In the world of feature films, he made Chess of the Wind in 1976 with the production of Bahman Farmanara. It took him six years to finance and finally make the movie. It was met with critical acclaim and audience apathy when it opened in Tehran in 1976 and also some controversies while screening the movie and after 1979 revolution towards archiving it made it tough for the movie to come out. The stunning period drama was prohibited by the Islamic Republic and thought to be lost until 2014. In 2020, the Scorsese Foundation restored the movie for Cannes 2020 to be shown in classics section of the festival. He also made The Green Fire in 2008 after years of not working. The film was supposed to be shot in the Bam Citadel but after 2003 Bam earthquake and complete destruction of the citadel, the project was delayed. Later he made the movie in a citadel near Kerman. The movie consists of different narratives in different timelines narrating an old Iranian tale called Sang-e-Sabour.

== Publications ==
During 1983-93 he and his wife founded a publication called Nashr-e-Noghreh. It introduced different style of book design and publishing for its time. Nashr-e-Noghre got closed after its office caught in fire because they have published Women without Men by Shahrnoush Parsipur. In 2020, the publication received necessary permissions to republish once again, and re-opened its new generation of publication.

=== Books ===
====Poem====
- Shabhâye Nimkati, Roozhây-e-Bâd (Bench-y Nights, Wind Days), 1962, Re-published 2022
- Bar Tafâzol-e-Do Maghreb (On Differential of Two Occidents), 1972
- Soognâme-ye-Sâlha-ye-Mamnoo'e (Requiem of the Abandoned Years), 1979
- Hezâr Bâde-ye Hezâr Bâd dar Hezâreh-hâye Shab-e-Too-bar-Too (Thousand Wines of Thousand Wind in Millenary of Labyrinth-ed Night), 2019

===Theoretical and interview===
- Degarkhâni-e Cinema-ye Mostanad (Alternative Reading on Documentary Cinema), 1999–2010, Publication: 2010
- Hasti-ye Ayineh (The Being of the Mirror), 2018, Interviews with Arash Sanjabi
- Binesh-e-Tasviri dar Iran (Vision of the Image in Iran), Not yet published.

==Filmography==
=== Documentaries ===
- Mash Esmaeil (1972)
- Koodak-e-Emrooz (Nowadays Child) (1978)
- Ghali va Estethmar (Carpet and Exploitation of Labour) (1979)
- Koodak va Estethmar (Child and Exploitation of Labour) (1982)

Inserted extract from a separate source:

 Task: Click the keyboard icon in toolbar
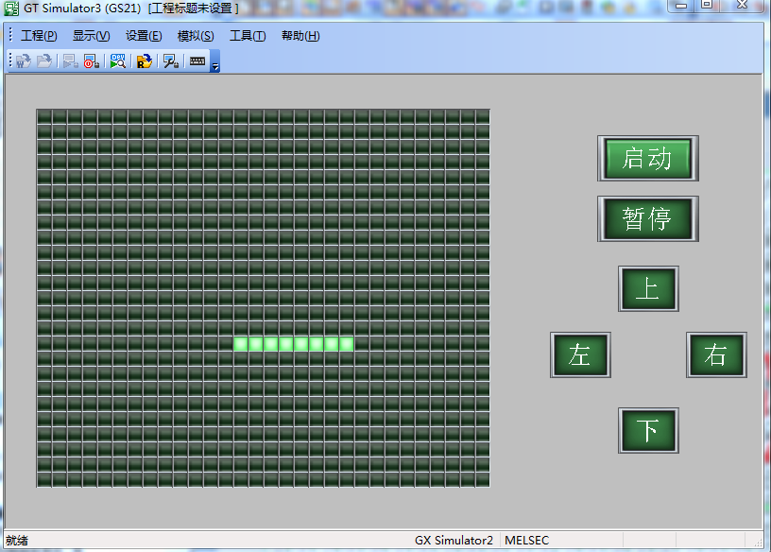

=== Experimental and experimental documentaries ===
- Jaam-e-Hasanlou (Golden bowl of Hasanlu) (1964)
- Ghorbat-ol-Gharbia (Occidental Exile) (1967)
- Jaame-e-Fahraj (Congregation of Fahraj) (1968)
- Tarikhaneh (1968)
- Abu Rayhan (1973)
- Chigh (1996)
- Khaterat-e-Yek Haftad-o-Panj Sale (Memoirs of a 75 Years Old) (2007)
- Dast-hay-e-Hegmataaneh (The Hands of the Ecbatana) (2010)
- Che Aftaab-e-Khoshi Darun-e-Oo Mitaft (Such a Pleasant Sunshine was Glowing in Him) (2012)
- Tehran, Honar-e-Mafhoumi (Tehran, Conceptual Art) (2012)
- Jaam-e-Hasanlou: 50 Saal Ba'ad (Golden bowl of Hasanlu: 50 Years Later) (2016)
- Khaaneh-yi bar vosa'at-e Aagaahi (A House as Wide as Consciousness) (2018)

=== Feature films ===
- Shatranj-e-Baad (The Chess Game of The Wind) (1976)
- Atash-e-Sabz (The Green Fire) (2008)

=== Short films ===
- Bad Badeh (1970)
- Chenin Konand Hekayat (Thus they say...) (1977)

=== TV series ===
- Samak-e-Ayyar (Samak the Knight Errant) (1974–75)
- Ghobaar-e-Nour (Dust of the Light) (1997–98)
- Mantegh-ot-Tayr (The Conference of the Birds) (1999)

=== As screenwriter ===
- Soozanbaan (Switchman) (1968) Dir. Manouchehr Tayyab
- Soo-ye Shahr-e Khamoush (Onto Silent City) (1969) Dir. Manouchehr Tayyab
- Sobh-e Rooz-e Chaharom (Fourth Day's Morning) (1972) Dir. Kamran Shirdel
- Mogholha (Mongols) (1973) Dir. Parviz Kimiavi
- Tangna (Strait) (1973) Dir. Amir Naderi
- Marsieh (Requiem) (1975) Dir. Amir Naderi
- Bagh-e Sangui (The Stone Garden) (1976) Dir. Parviz Kimiavi
- Ganj-e Ravaan (Flowing Treasure) (2012) Dir. Amin Aslani
- Baad bar Bagh-e Nazar (Wind on the Watching Garden) (2014) Dir. Pouyan Kazemi
- Derakht-e Banafsh (The Purple Tree) (2019) Dir. Amin Aslani

==Awards and recognition==
In 2015, Aslani received a certificate of First Order Artistic Badge of Ph.D. equivalent from the Ministry of Culture and Islamic Guidance and Iranian Academy of the Arts.